Представленная на выставке грибоедовская Москва — это, прежде всего, колорит. Галерея типажей, составленная из портретов неизвестных первой трети XIX века — все эти «московские бабушки», престарелые графини и княгини с суровым выражением на лицах в обрамлении тщательно уложенных локонов и лент на чепце. Познавшие жизнь «отечества отцы» в расшитых мундирах и при крестах. Как известно, автор настаивал на отсутствии прототипов, особенно в свете того, что после обнародования остроумного сочинения на них началась настоящая охота — Фамусовым, Скалозубом, Репетиловым называли то одного, то другого. 

А еще, конечно, городские виды. Рисунки с изображением кремлевской стены, прудов, площади Тверской Заставы и обязательно Кузнецкого моста: там располагались самые модные французские лавки, в которых «в один день можно истратить бездну денег».

Гравюры французского художника Жерара Делабарта — одна из них изображает гулянье на Новинском бульваре, где находился дом матери, Анастасии Федоровны Грибоедовой. Окна выходили на площадь, где в канун Пасхи собиралось множество москвичей разных сословий. На бульвар приезжали артисты театра и цирка. Там устанавливали качели и карусели, а местная аристократия негласно соревновалась за приз «лучшей карете».

Среди экспонатов — знаменитые рукописные альбомные списки «Горя от ума». Первые «ласточки» появились зимой 1823 года. Ажиотаж был неслыханный. «Все просят у меня манускрипта и надоедают», — жаловался Грибоедов своему другу Степану Бегичеву.

  —К моменту официальной публикации, а пьеса вышла в 1833 году, через четыре года после гибели автора, она была широко известна публике. Списки курсировали по салонам, а выборочные сцены с успехом шли на театральных подмостках, — говорит куратор выставки, научный сотрудник музея А. С. Пушкина Светлана Белехова.

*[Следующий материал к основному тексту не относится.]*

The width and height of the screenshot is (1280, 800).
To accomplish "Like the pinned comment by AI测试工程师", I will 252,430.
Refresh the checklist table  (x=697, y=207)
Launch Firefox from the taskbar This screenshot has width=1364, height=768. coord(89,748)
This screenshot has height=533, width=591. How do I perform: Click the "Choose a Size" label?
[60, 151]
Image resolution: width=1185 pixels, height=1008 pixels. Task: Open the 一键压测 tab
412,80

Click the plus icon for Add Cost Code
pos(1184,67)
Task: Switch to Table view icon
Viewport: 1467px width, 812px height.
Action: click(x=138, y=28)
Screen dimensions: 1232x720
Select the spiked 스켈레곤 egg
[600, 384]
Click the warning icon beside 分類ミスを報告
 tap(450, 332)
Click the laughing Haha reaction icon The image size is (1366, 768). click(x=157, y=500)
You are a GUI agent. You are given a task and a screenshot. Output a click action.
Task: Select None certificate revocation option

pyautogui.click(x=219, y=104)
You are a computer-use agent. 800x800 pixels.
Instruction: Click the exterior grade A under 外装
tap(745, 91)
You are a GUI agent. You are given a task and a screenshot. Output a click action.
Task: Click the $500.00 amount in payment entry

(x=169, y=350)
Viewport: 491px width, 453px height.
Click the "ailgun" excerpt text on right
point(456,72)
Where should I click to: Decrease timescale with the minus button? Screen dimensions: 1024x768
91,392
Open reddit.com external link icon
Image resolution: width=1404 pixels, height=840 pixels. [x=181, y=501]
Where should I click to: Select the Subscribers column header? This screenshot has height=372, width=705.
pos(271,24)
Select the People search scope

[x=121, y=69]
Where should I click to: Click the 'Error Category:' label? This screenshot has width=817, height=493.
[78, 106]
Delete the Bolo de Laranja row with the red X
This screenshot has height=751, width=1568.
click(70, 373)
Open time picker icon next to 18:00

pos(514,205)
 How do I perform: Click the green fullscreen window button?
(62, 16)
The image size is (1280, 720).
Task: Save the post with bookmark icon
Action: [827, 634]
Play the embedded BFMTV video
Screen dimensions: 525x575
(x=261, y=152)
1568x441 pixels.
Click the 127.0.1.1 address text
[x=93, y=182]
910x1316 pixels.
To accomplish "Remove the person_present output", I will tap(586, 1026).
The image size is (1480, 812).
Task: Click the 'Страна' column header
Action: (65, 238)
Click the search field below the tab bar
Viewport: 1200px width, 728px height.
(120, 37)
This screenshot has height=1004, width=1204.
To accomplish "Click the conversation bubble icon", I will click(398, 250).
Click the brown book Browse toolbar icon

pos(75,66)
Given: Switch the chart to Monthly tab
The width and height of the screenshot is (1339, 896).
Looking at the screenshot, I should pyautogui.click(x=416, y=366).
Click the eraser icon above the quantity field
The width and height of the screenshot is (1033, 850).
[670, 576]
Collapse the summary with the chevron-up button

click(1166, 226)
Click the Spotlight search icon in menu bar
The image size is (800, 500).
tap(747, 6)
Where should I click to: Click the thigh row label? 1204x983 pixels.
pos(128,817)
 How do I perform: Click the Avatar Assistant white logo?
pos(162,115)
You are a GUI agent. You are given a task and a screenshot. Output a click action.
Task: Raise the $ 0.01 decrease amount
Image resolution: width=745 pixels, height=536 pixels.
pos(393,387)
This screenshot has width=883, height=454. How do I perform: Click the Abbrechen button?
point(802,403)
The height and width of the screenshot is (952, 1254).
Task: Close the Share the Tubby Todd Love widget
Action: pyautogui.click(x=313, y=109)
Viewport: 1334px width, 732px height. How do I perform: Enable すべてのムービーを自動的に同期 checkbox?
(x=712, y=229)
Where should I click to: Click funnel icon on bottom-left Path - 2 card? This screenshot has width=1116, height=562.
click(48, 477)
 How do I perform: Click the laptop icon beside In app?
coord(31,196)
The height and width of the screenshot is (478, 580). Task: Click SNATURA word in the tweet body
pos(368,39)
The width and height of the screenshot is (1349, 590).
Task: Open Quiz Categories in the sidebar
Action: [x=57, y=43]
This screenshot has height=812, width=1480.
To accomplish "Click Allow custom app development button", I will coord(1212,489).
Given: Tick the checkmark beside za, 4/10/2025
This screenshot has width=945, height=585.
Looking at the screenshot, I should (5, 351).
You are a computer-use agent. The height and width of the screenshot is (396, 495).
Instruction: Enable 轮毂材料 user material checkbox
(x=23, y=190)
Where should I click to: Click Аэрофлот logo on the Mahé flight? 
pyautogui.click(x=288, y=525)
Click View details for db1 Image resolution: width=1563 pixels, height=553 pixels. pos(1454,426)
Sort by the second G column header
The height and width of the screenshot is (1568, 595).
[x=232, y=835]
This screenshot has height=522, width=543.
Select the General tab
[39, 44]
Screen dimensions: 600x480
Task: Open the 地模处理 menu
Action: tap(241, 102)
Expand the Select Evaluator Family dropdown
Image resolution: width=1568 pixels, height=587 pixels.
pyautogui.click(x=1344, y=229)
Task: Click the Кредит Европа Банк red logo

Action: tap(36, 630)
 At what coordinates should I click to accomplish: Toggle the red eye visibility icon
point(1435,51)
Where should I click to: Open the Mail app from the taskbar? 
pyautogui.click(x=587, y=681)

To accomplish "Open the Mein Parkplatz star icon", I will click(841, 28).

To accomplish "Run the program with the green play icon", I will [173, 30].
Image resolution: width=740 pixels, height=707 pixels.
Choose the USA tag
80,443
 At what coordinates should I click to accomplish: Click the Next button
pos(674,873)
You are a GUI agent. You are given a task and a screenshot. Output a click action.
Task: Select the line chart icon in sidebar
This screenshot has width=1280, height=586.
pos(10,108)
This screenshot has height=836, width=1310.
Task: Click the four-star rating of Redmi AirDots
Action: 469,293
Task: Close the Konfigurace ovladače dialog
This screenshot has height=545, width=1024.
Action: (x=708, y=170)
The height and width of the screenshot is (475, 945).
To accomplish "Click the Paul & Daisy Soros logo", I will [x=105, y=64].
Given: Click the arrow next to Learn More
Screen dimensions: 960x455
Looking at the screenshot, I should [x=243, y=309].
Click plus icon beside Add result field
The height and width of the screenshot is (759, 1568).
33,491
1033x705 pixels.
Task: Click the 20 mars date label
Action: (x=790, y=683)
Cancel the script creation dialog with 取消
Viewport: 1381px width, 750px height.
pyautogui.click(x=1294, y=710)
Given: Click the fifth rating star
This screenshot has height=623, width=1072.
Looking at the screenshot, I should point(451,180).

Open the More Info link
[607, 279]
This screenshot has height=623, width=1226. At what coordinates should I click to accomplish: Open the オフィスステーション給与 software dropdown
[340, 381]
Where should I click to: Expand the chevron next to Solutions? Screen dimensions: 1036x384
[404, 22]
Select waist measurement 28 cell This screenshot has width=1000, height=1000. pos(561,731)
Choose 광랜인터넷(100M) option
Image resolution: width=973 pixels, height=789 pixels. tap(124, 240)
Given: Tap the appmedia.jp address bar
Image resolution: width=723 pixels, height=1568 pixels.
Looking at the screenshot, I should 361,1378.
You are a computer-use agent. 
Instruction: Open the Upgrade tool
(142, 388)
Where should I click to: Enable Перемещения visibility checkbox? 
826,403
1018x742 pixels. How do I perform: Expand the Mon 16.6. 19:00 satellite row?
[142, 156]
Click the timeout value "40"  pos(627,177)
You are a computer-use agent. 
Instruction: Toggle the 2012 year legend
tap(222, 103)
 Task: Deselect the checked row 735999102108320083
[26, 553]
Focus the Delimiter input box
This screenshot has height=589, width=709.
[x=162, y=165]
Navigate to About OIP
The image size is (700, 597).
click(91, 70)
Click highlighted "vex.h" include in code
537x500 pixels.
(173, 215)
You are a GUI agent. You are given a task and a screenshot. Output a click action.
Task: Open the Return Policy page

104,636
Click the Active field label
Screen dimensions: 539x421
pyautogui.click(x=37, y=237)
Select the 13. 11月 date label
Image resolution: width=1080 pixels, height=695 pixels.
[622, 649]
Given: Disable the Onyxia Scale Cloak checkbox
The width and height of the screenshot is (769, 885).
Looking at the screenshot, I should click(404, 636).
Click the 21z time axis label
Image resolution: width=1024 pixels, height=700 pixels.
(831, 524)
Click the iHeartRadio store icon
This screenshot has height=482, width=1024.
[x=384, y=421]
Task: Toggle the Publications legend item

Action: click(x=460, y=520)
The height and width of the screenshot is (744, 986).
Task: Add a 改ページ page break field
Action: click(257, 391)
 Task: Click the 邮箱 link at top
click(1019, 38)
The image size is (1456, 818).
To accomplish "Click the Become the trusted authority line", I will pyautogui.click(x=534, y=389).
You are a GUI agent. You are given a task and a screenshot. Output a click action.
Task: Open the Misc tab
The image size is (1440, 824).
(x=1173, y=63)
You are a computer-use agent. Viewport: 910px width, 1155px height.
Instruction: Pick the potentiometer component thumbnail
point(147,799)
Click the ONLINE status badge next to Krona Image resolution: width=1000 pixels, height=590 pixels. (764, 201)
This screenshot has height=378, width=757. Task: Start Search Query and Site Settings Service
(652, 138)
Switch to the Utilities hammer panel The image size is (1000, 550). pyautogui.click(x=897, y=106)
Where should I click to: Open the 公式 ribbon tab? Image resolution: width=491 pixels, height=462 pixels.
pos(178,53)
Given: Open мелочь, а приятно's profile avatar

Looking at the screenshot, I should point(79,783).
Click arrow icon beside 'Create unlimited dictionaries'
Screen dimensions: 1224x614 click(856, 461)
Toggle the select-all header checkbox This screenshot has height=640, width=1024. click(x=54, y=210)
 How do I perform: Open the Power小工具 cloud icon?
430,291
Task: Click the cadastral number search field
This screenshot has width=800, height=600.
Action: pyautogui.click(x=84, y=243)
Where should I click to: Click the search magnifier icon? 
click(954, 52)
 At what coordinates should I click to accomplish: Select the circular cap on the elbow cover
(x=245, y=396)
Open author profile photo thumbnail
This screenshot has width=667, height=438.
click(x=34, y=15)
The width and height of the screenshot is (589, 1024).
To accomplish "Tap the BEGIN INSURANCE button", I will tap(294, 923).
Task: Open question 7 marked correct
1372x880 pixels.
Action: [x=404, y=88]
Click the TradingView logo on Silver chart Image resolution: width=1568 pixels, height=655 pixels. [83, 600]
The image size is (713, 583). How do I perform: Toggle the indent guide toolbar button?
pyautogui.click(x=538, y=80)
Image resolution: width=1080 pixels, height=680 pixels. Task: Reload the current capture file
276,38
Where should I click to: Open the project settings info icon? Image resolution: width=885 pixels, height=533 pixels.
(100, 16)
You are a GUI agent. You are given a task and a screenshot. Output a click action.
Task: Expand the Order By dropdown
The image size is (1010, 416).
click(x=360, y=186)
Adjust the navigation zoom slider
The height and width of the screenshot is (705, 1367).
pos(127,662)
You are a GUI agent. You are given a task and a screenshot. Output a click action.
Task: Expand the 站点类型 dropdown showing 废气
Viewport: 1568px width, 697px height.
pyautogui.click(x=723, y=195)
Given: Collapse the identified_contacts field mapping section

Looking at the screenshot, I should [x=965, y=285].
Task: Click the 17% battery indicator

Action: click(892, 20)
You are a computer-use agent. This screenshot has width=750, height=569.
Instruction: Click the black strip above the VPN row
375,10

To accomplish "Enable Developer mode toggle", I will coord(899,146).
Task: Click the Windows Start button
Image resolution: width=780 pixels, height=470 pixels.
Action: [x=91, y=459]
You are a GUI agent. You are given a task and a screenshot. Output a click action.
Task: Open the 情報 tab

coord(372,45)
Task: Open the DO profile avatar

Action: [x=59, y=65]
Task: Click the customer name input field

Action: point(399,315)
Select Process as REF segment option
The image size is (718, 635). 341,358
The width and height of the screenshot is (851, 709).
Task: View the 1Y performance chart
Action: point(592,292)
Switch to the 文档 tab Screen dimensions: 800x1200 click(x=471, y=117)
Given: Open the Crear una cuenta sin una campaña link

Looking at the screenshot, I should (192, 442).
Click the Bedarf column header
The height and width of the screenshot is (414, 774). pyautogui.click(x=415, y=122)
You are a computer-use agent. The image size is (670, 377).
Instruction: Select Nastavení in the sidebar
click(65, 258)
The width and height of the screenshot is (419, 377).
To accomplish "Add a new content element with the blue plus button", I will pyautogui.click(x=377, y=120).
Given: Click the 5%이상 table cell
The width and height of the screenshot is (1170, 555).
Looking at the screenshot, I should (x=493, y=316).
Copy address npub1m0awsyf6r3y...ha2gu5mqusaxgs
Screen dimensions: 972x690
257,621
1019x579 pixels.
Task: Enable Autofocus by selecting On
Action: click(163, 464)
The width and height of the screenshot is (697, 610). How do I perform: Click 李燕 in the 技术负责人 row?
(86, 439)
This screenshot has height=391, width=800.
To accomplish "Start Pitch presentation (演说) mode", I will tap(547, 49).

Портреты первых театральных Фамусова и Чацкого — Михаила Щепкина и Павла Мочалова, сыгравших на сцене Большого театра в 1831 году, — представлены в посвященном комедии разделе выставки. Там же расположились облаченные во фрачные тройки и бальные платья манекены — костюмы с постановки Олега Меньшикова. Посетители, интересующиеся историей костюма, обратят внимание на историческую достоверность этих сценических образов. Платье из черного бархата с лифом из золотой парчи — писк моды 1820-х, когда хорошо известный по парадному портрету начала XIX века ампир сменился романтическим историзмом. Крой с отрезным лифом и завышенной линией талии, насыщенные цвета, рукава-буфы отражали увлечение рыцарским Средневековьем и романами Вальтера Скотта. 

Еще одна примечательная «реконструкция» — гостиная фамусовских времен. В противоположных углах зала расставлены два стола — обеденный и ломберный. Как поясняет куратор, мебель специально располагали «островками», чтобы гости могли разбиться на группы по интересам.

  —Обязательный атрибут — карты, — продолжает Светлана Белехова. — Это правило хорошего тона: в них играли и на домашних вечерах, и на собраниях английских клубов, членством в котором гордился Фамусов. И неспроста — туда принимали путем голосования и только людей с безупречной репутацией.

Записанный в антигерои, антагонист Чацкого не был таковым по задумке. «Вот характер, который почти исчез в наше время, но двадцать лет тому назад был господствующий, — характер моего дяди, — записал Грибоедов в одном из черновых набросков.— Историку предоставляю объяснить, отчего в тогдашнем поколении развита была повсюду какая-то смесь пороков и любезности <...> Он, как лев, дрался с турками при Суворове, но потом пресмыкался в передних всех случайных людей в Петербурге, в отставке жил сплетнями. Образец его нравоучений: «Я, брат…».

Завершают выставку московские адреса Грибоедова — дом матери на Новинском бульваре, здание университета на Моховой, где поэт окончил словесное отделение философского факультета и усадьба Бегичевых на Мясницкой улице, где и была написана комедия «Горе от ума».